El nuevo inquilino, tras la recepción de ánimo que le brinda Jesús Loya, quien ya está de regreso en su celda luego de pasar un día en el hospital a donde fue a ver a su Nana Fine, revela que es Álvaro Darío de León Valdés, mejor conocido como El Duby, sobreviviente de la secta de los Narcosatánicos.
El Duby ha estado preso desde hace más de 16 años; se encuentra sentenciado y vive en el módulo 8 de la cárcel federal de Puente Grande. El 14 de mayo de 1989 el juez 58 de lo penal en el Distrito Federal lo condenó a 28 años de prisión por los delitos de homicidio, asociación delictuosa, encubrimiento, narcotráfico y lesiones.
Pero más allá del dolor que le puede causar una larga condena, su tormento es la esquizofrenia con la que tiene que lidiar todos los días; su peor suplicio —según sus propias palabras— es estar sujeto a los caprichos de su mente, a los vaivenes de su condición emocional que se desata a la menor provocación lo azota en el interior de su celda manteniéndolo postrado en un rincón la mayor parte del tiempo.
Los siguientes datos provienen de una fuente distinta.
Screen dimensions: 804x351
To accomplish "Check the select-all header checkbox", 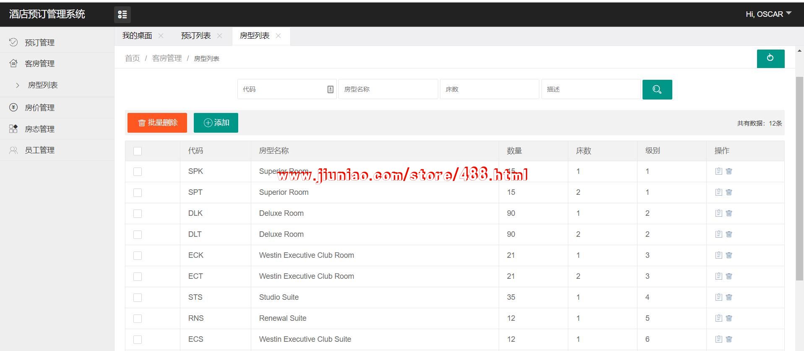I will [x=138, y=151].
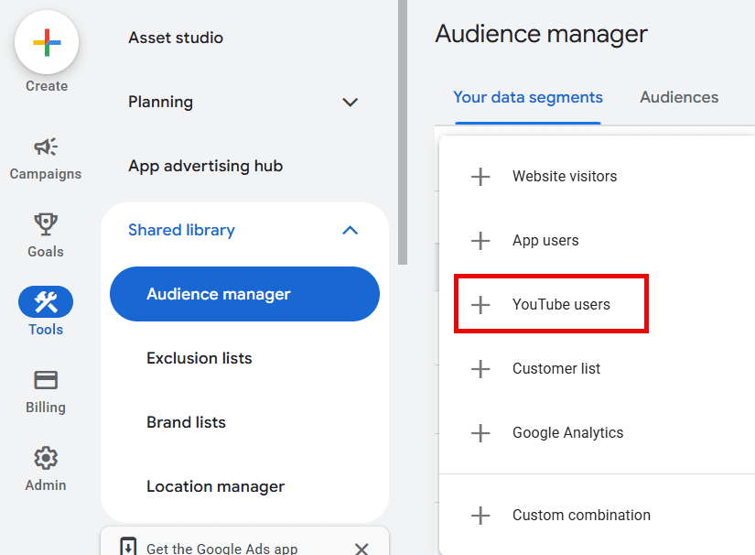
Task: Choose YouTube users from the menu
Action: 561,305
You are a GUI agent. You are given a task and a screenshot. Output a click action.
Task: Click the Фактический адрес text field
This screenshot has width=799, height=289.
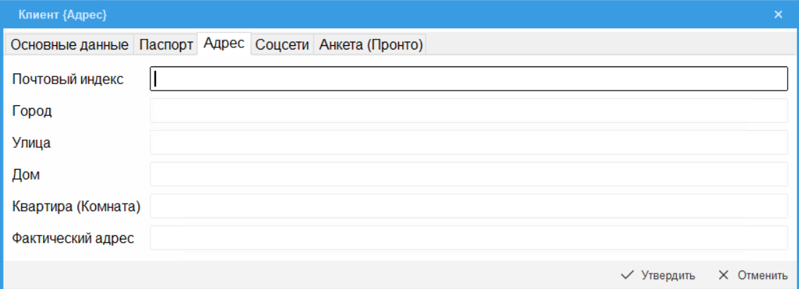tap(469, 238)
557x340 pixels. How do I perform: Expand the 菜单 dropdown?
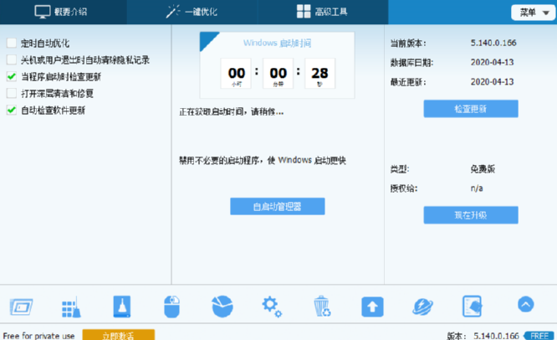click(x=533, y=13)
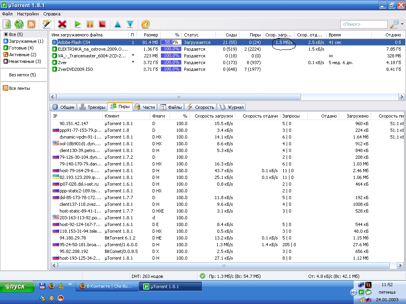Switch to the Трекеры tab
This screenshot has width=406, height=304.
pyautogui.click(x=93, y=107)
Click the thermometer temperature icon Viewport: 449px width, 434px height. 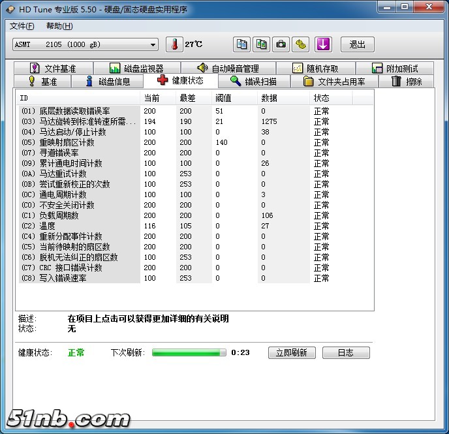click(x=175, y=44)
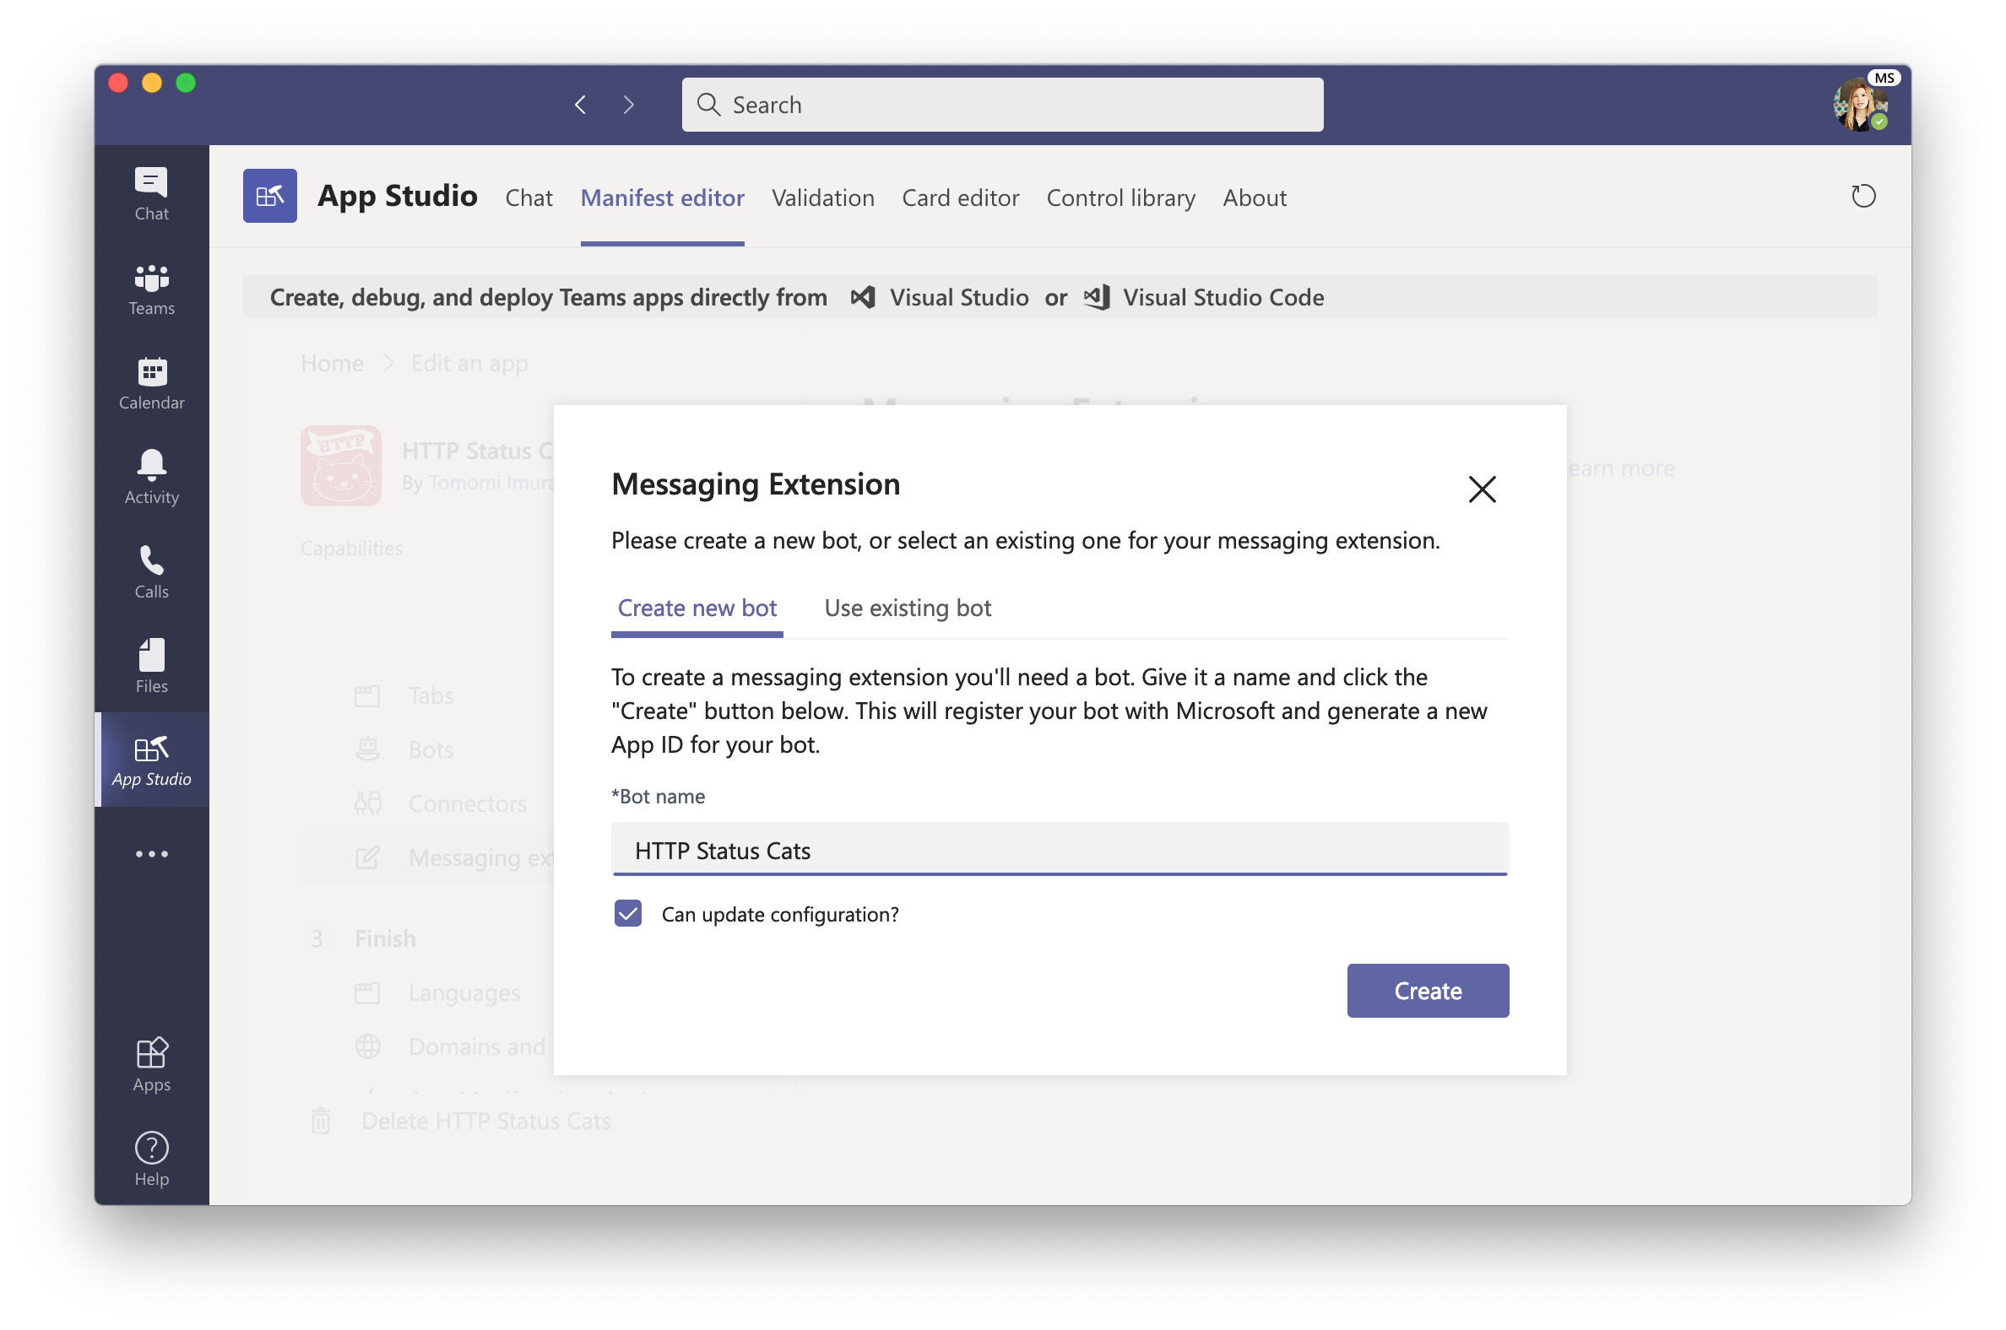This screenshot has width=2006, height=1330.
Task: Click the forward navigation chevron
Action: 629,104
—En los mejores días —explica— las pastillas hacen su trabajo y me mantienen tranquilo, con ganas de pintar, platicar o de escuchar música en la radio, pero en los peores momentos se me mete el diablo.
—¿Crees de verdad en el Diablo? —le pregunto sin pensarlo.
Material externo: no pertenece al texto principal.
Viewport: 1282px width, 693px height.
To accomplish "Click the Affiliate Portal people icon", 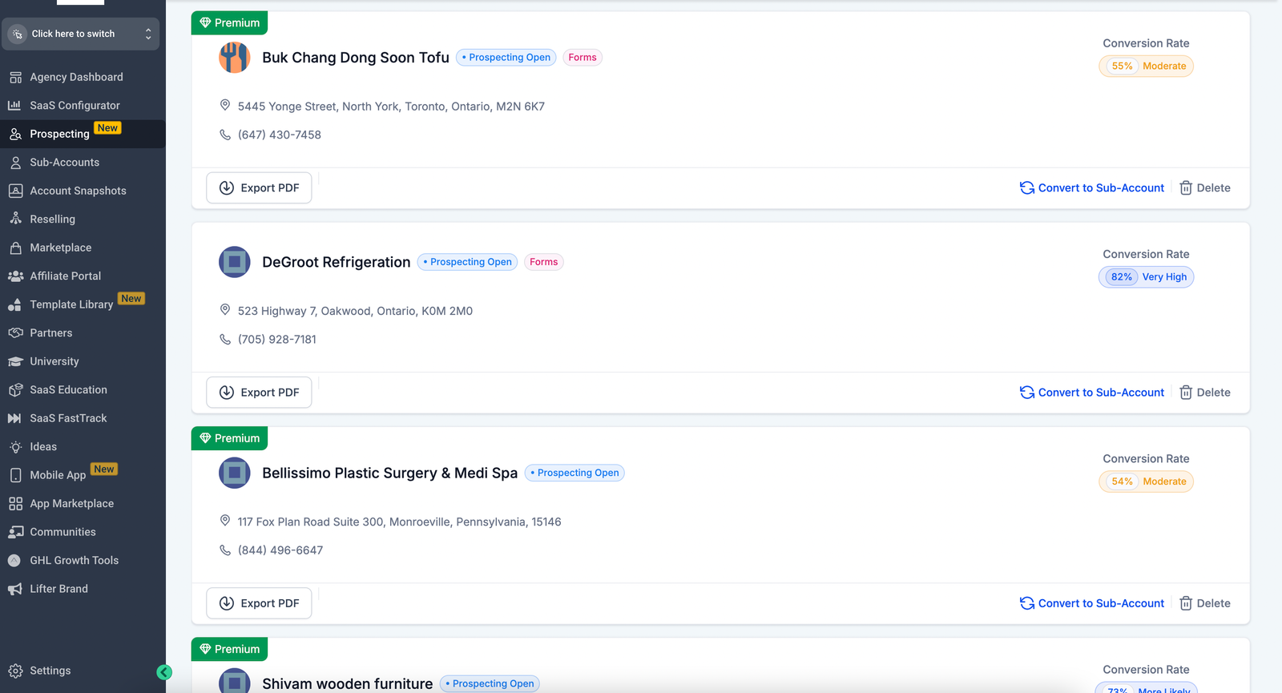I will [15, 276].
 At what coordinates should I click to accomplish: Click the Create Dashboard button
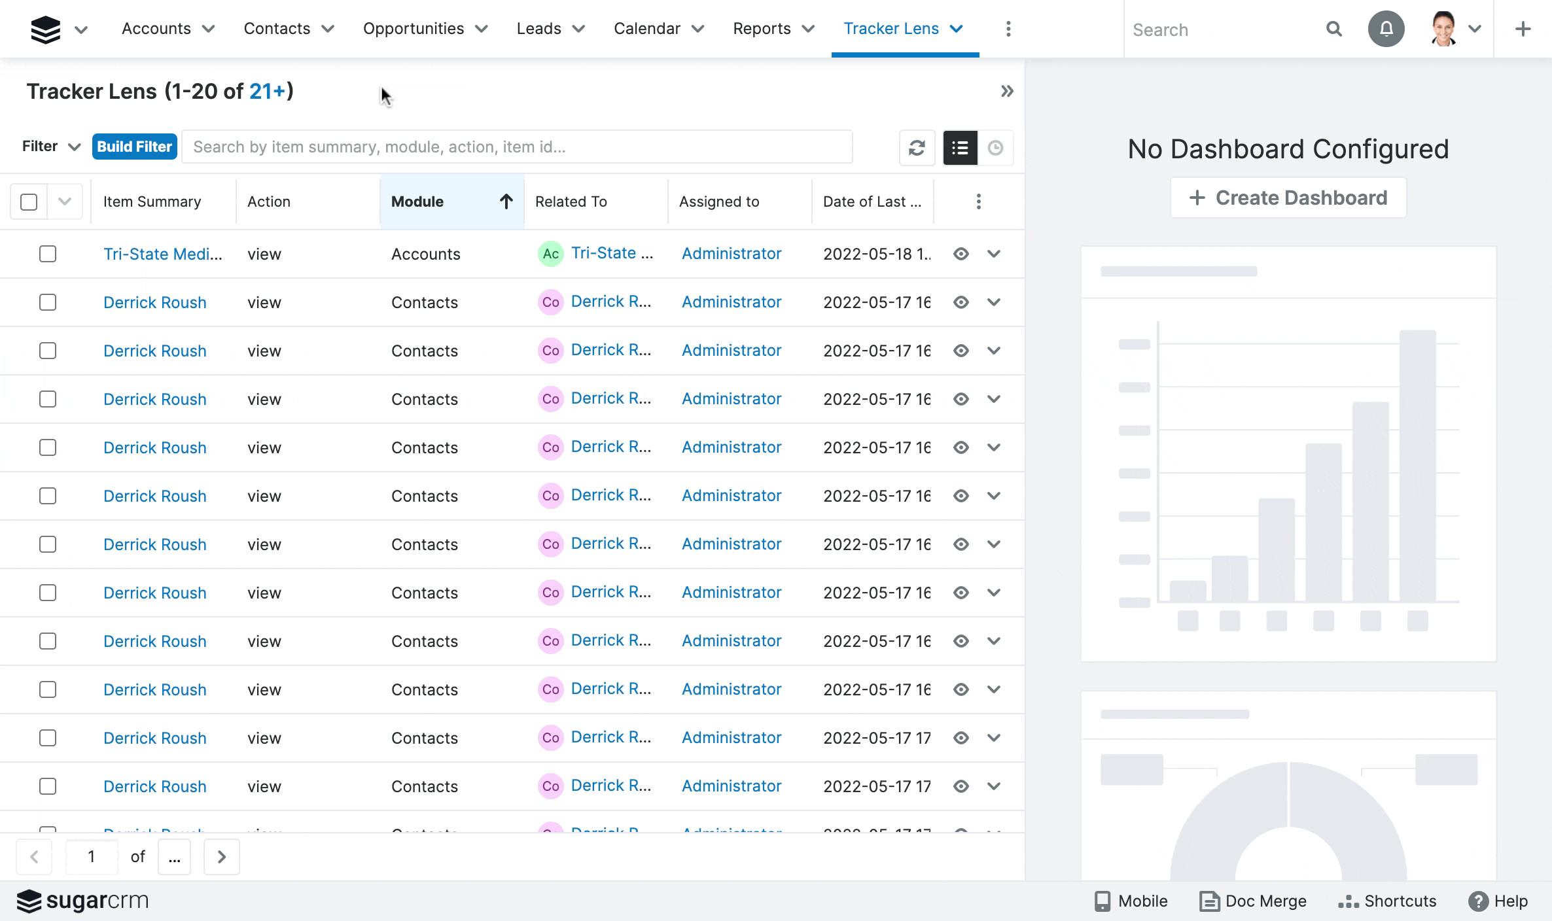pyautogui.click(x=1288, y=198)
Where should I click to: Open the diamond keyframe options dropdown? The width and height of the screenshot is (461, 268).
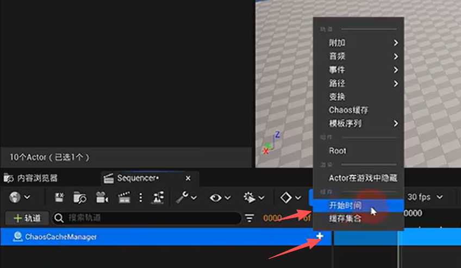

—Cómo no voy a creer en el Diablo si todos los días lo veo, si siempre está aquí, si diario se acuesta conmigo en la cama y me susurra en los oídos. Su voz se oye toda la noche. Hay ocasiones que me hace reír, pero la mayoría de las veces me da mucho miedo, me hace llorar, me hace arrepentirme de todo lo que me ha tocado vivir…
—¿De verdad ves al Diablo?
—Todos los días… pero lo escucho más seguido. Lo veo sólo en las noches, cuando me acuesto, cuando ya quiero poner en blanco la mente para descansar, y es cuando se me presenta, cuando se me aparece. Se parece mucho a un perro negro, con saliva en la boca y con los ojos rojos, humeantes; como que me quiere decir algo y es cuando comienza a hablarme de todo y me cuenta los días que llevo aquí; me cuenta los días que me faltan y lo que voy hacer ahora que salga.
—¿Y cuántos días dice que faltan para que te vayas de aquí?
—Como más de 3 200 días [más de ocho años], pero no voy a salir, dice que voy a morir antes.
—¿Te vas a matar?
—No. Él me va a llevar, porque sabe que le tengo miedo y porque ya me arrepentí de lo que hice para estar aquí, de todo lo que pasó para que yo llegara aquí…
—¿Estás arrepentido?
—Sí, me siento arrepentido y a veces le pido a Dios que me ayude…
—¿A Dios o al Diablo?
—A Dios. Y es cuando el Diablo me habla y dice que me va a llevar por estar arrepentido, y que, si no me arrepiento, me a mantener vivo para siempre.
—Oye, Duby, ¿es cierto todo lo que dicen de ti? —tercia Jesús Loya, entre curioso y burlón—, ¿sí mataste al estudiante americano?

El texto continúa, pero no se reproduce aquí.